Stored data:
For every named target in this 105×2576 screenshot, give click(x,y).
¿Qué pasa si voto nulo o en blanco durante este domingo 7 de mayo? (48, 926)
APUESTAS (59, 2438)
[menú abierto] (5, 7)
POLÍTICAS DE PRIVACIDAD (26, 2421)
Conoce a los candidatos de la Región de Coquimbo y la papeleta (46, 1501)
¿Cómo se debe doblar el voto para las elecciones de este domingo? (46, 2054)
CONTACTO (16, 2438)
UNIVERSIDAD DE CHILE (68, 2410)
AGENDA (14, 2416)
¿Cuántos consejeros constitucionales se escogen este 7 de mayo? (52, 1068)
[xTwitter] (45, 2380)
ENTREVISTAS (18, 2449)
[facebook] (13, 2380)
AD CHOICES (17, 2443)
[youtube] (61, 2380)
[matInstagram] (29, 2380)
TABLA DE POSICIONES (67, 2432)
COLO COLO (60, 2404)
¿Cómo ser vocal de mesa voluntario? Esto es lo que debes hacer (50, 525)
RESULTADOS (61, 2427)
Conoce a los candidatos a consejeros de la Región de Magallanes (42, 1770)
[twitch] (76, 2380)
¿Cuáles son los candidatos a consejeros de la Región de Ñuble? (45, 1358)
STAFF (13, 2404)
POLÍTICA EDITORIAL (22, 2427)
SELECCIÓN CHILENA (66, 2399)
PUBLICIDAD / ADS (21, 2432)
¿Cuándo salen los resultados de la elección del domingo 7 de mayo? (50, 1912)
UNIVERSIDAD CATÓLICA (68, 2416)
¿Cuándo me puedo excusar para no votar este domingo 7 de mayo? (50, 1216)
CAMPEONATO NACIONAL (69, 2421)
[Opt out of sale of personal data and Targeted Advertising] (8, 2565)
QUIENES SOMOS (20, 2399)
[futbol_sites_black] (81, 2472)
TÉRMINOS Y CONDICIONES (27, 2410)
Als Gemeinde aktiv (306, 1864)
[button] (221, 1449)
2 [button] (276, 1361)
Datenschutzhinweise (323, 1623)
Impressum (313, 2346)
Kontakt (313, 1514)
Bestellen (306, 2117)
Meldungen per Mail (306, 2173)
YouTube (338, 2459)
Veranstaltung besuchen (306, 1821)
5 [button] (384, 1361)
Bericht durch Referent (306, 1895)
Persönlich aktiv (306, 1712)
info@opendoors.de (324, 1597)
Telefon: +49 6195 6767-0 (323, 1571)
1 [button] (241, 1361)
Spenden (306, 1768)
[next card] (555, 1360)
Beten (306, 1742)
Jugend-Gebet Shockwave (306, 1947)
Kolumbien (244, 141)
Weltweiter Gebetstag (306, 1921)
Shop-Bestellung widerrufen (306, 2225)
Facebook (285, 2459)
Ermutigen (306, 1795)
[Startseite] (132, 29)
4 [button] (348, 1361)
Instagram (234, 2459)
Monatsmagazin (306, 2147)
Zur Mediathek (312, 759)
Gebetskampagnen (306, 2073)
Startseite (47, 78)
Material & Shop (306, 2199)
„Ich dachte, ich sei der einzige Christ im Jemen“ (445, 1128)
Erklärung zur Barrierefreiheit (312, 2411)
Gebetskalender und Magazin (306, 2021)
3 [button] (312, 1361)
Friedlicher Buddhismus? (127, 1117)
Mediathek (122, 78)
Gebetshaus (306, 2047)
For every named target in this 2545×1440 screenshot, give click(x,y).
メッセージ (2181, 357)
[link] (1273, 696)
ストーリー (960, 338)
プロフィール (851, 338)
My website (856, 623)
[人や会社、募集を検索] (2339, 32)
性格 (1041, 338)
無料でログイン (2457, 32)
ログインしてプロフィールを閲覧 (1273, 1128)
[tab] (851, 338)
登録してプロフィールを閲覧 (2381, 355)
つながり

## EXERCISE BRIEF
Copy out each line carrying the string "every" from the data.

## WRITTEN RESPONSE
For every named target in this 105×2576 screenshot, give click(x,y).
For every named target in this 2545×1440 screenshot, give click(x,y).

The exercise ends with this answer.